GIDADA MİKTAR BAZINDA DÜŞÜŞ VAR

Gıda Perakendecileri Derneği (GPD) Başkanı Alp Önder Özpamukçu, girdi maliyetlerinin yeniden arttığı bir dönemden geçildiğine dikkat çekerek, "Gıda sektörü elindeki stokların da katkısı ile fiyatların hızlı bir şekilde yükselmesinin önüne geçmeye gayret gösteriyor. Umut ediyoruz ki ülkeyi yüksek enflasyon döngüsünden çıkaracak tedbirler bir an önce hayata geçer ve politikalar sonuç verir. Şu an para politikası ile ilgili çalışmaları olumlu buluyoruz. Hep beraber mücadele veriyoruz" dedi. Yüksek fiyatların ürün tercihlerine yansıması noktasında ise Özpamukçu, "Hem gıda hem de gıda dışında miktar kayıplarını görüyoruz. O bakımdan miktar büyümesinin olmaması olumsuz. Reel büyümeyi sıkıntıya sokuyor. Sepet içinde de değişim gözlemliyoruz. Daha çok temel gıdaya dönen bir yoğunluk söz konusu" diye konuştu.

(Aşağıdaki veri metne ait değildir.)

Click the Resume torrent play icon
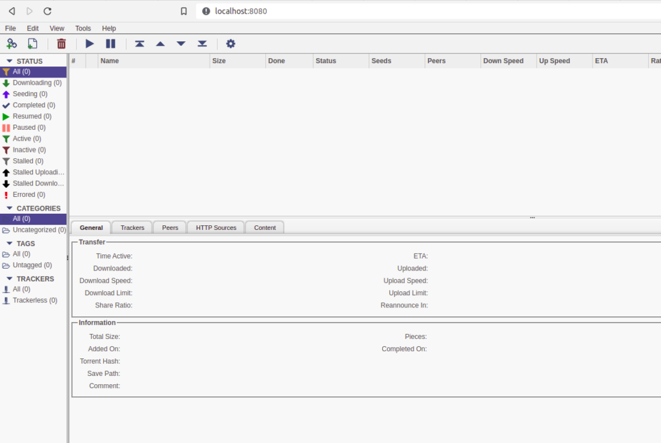This screenshot has width=661, height=443. [89, 43]
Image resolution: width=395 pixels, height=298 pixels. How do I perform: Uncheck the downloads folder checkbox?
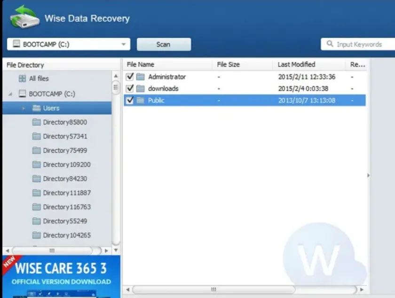[x=130, y=88]
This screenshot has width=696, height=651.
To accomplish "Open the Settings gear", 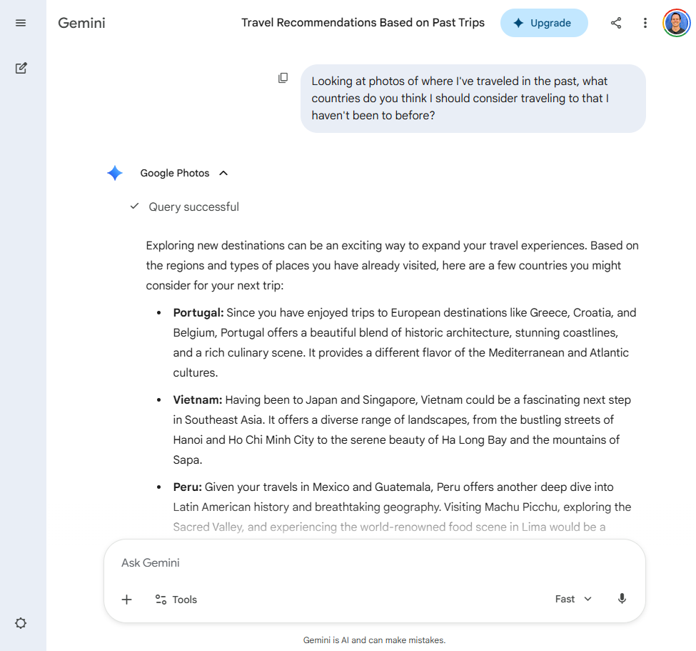I will click(x=21, y=623).
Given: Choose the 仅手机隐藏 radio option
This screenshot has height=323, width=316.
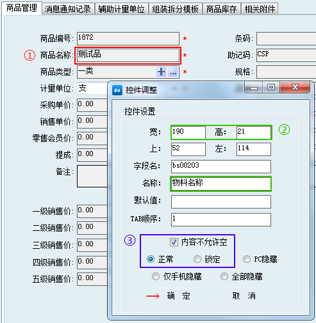Looking at the screenshot, I should click(156, 276).

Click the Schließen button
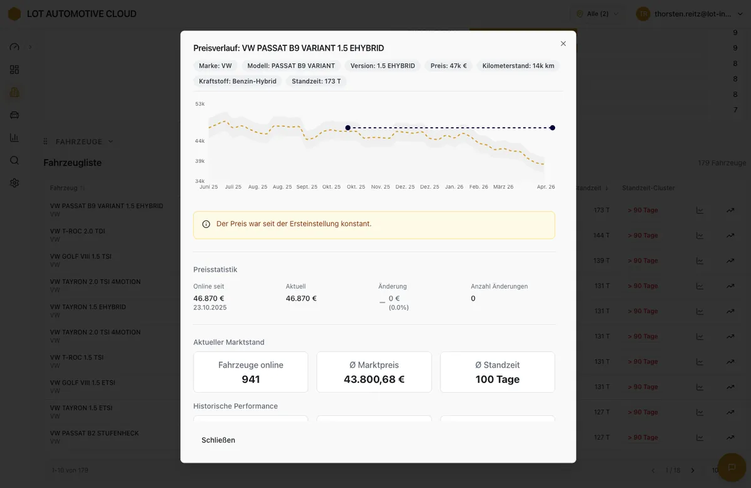pyautogui.click(x=218, y=440)
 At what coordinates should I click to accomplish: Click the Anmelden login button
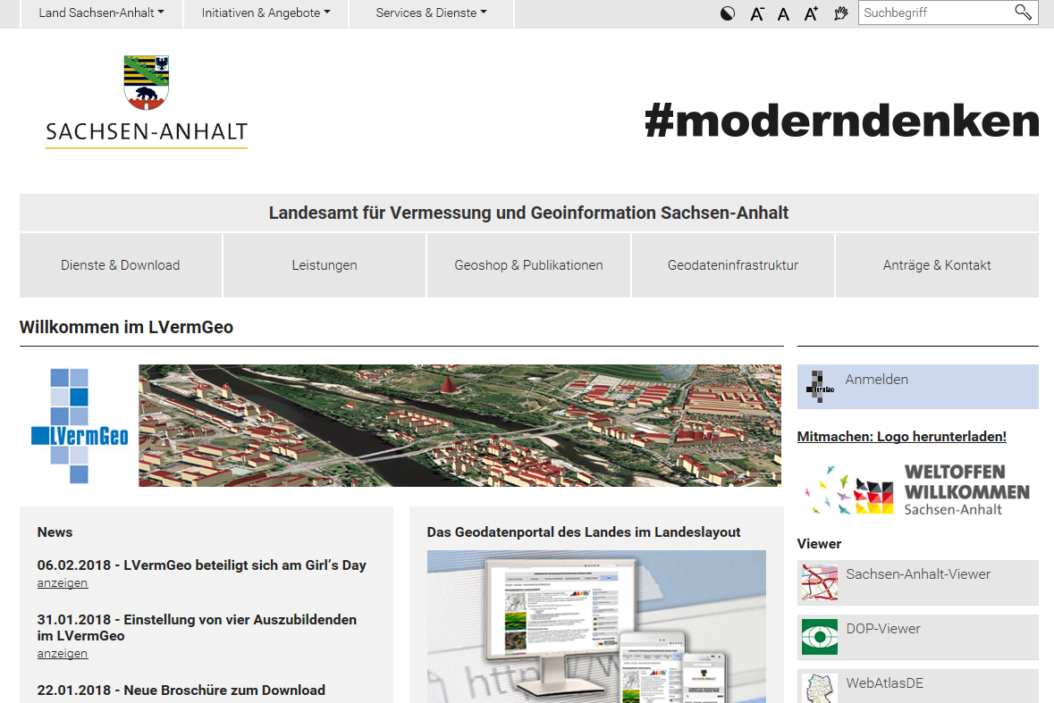pyautogui.click(x=917, y=387)
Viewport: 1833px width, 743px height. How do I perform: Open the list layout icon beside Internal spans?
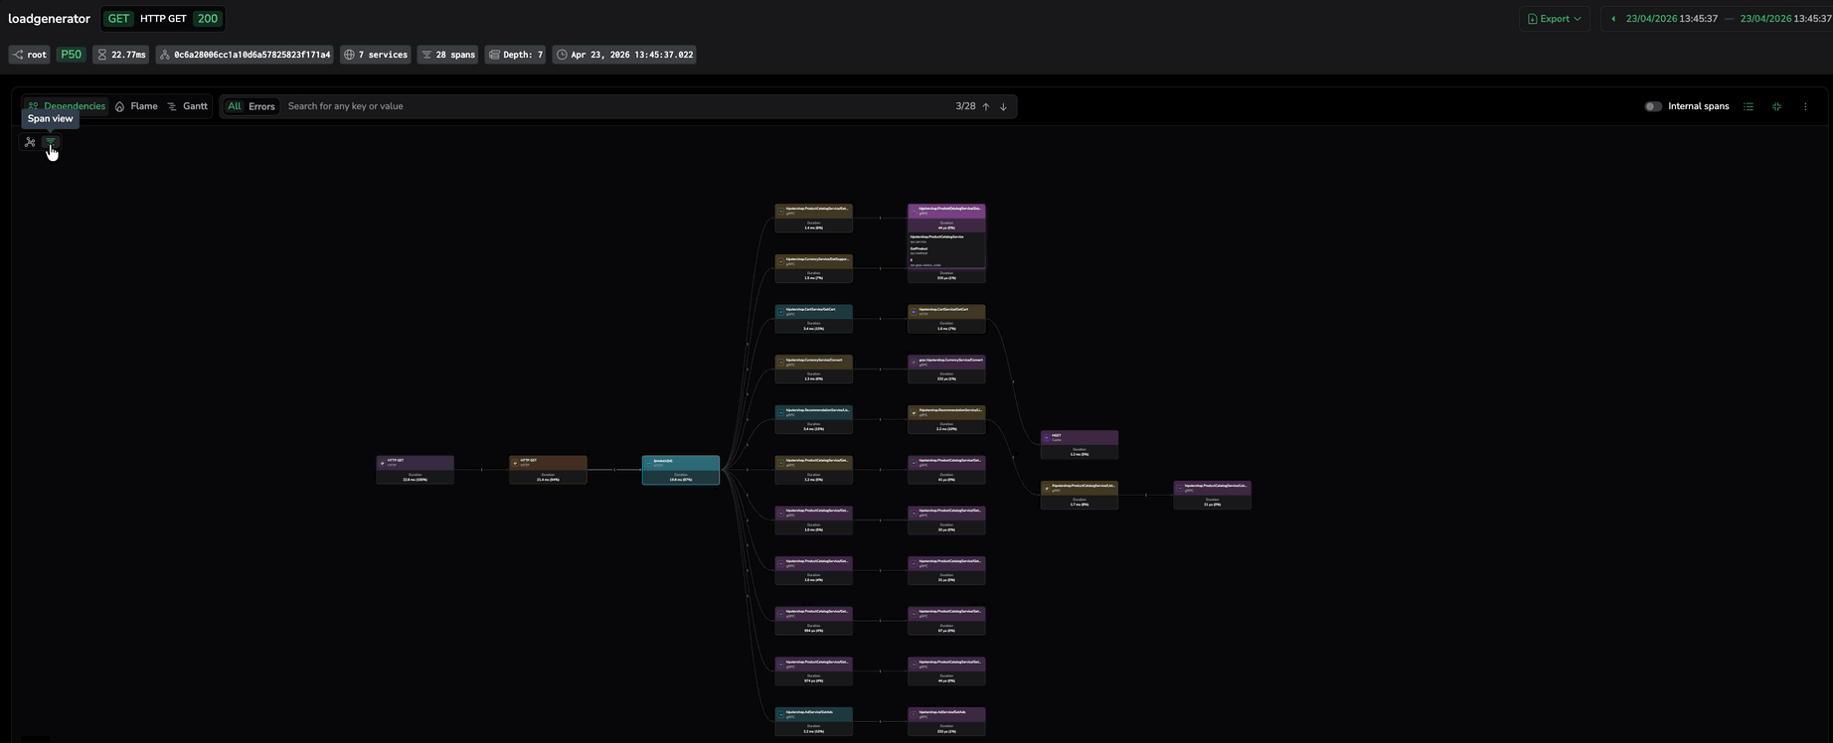(x=1749, y=106)
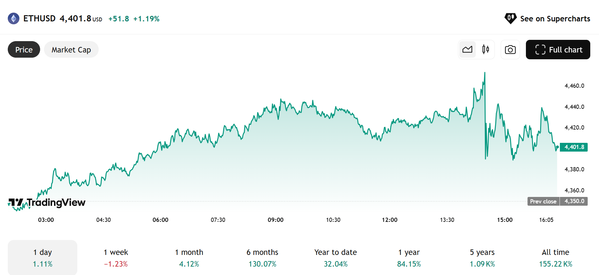This screenshot has width=599, height=275.
Task: Select the Price tab
Action: [24, 50]
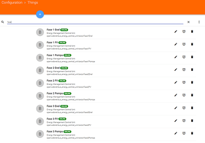Edit Fase 1 Enel with pencil icon
The height and width of the screenshot is (143, 205).
tap(176, 31)
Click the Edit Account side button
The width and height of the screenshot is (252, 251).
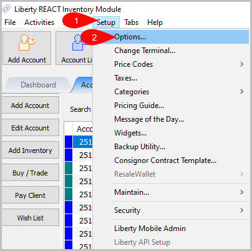pos(31,128)
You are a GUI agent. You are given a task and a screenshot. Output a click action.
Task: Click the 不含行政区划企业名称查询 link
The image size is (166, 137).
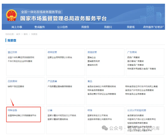point(20,61)
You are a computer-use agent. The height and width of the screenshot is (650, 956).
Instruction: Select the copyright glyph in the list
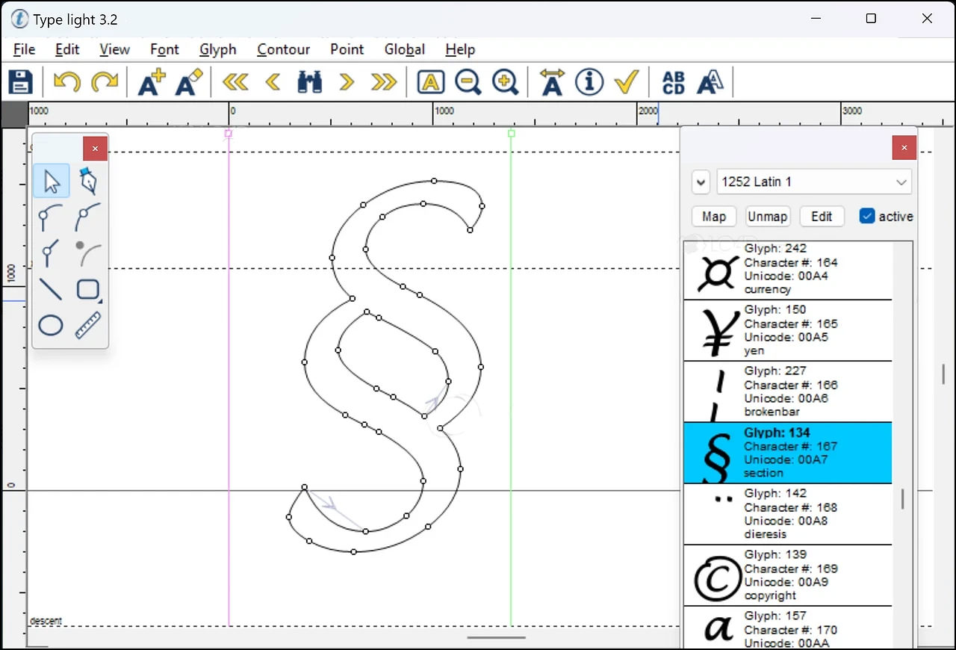coord(787,575)
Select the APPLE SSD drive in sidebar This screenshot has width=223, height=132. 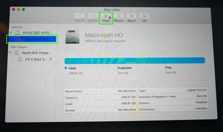point(37,33)
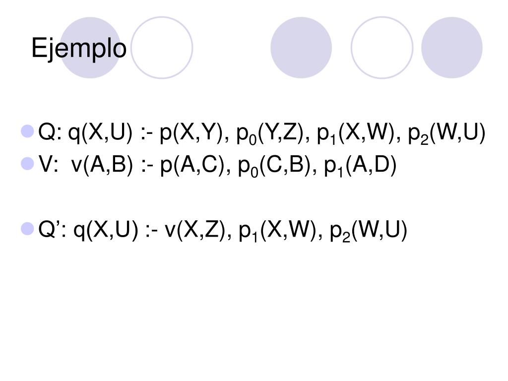Click the Ejemplo slide title

click(79, 49)
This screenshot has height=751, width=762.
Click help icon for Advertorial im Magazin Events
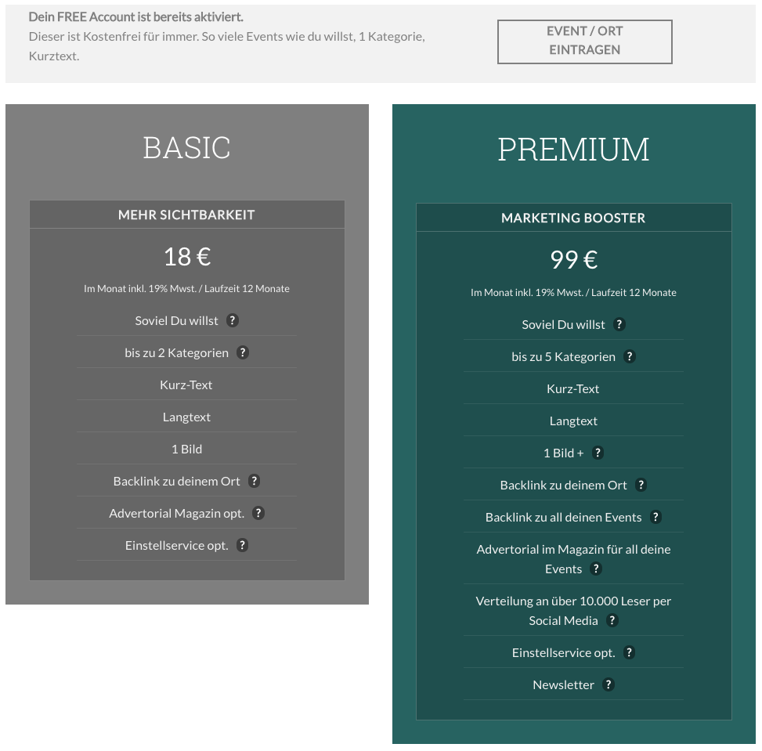point(596,569)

BEYAZ EŞYADA DA DARALMA BAŞLADI

TÜRKBESD Başkanı Gökhan Sığın, yılın ilk 6 ayında TÜRKBESD üyesi firmalarının ihracat ve yurt içi satışlardan oluşan toplam satışlarının yüzde 6 oranında gerilediğine dikkat çekmişti. Altı ana üründe ihracat yüzde 13 gerilerken üretim de yıllık yüzde 2 daraldı. Türkiye Elektronik Sanayicileri Derneği Başkanı Yaman Tunaoğlu da, şu ifadeleri kullandı: "Önümüzdeki dönem uygulanan ekonomi politikasına bağlı olarak ekonominin yavaşlayacağını düşünüyoruz. Beyaz eşya gibi tüketiciyi direkt ilgilendiren ürünlerde halihazırda ihracatın yanı sıra iç talepte de daralma var. Bu sene, hatta önümüzdeki sene de bunun devam edeceğini düşünüyoruz. Ama sektör olarak baktığınızda ihracat çok daha yüksek bir orana sahip. Halihazırda AB'de de talep düşük. Önümüzdeki sene orada bir rahatlama olursa iç talepte yaşanan daralma ihracat ile telafi edilebilir" ifadelerini kullandı.

"TÜM DÜNYADA BİR DURGUNLUK VAR"

Durgunluk yaşanan bir başka sektör de kimya sektörü. İhracatın yanı sıra iç piyasada da durgunluğun devam ettiğini dile getiren Türkiye Kimya Sanayicileri Derneği (TKSD) Başkanı Haluk Erceber, "İhracatlar azaldı. İhracat fiyatları yeterince kar bırakmıyor. Bunlar zaten mevcut sıkıntılar. Yeni ekonomi politikalarının etkileri için ise daha erken. Henüz sonuçlarını görmedik. Eylülden önce bir şey söylemek zor" ifadelerini kullandı.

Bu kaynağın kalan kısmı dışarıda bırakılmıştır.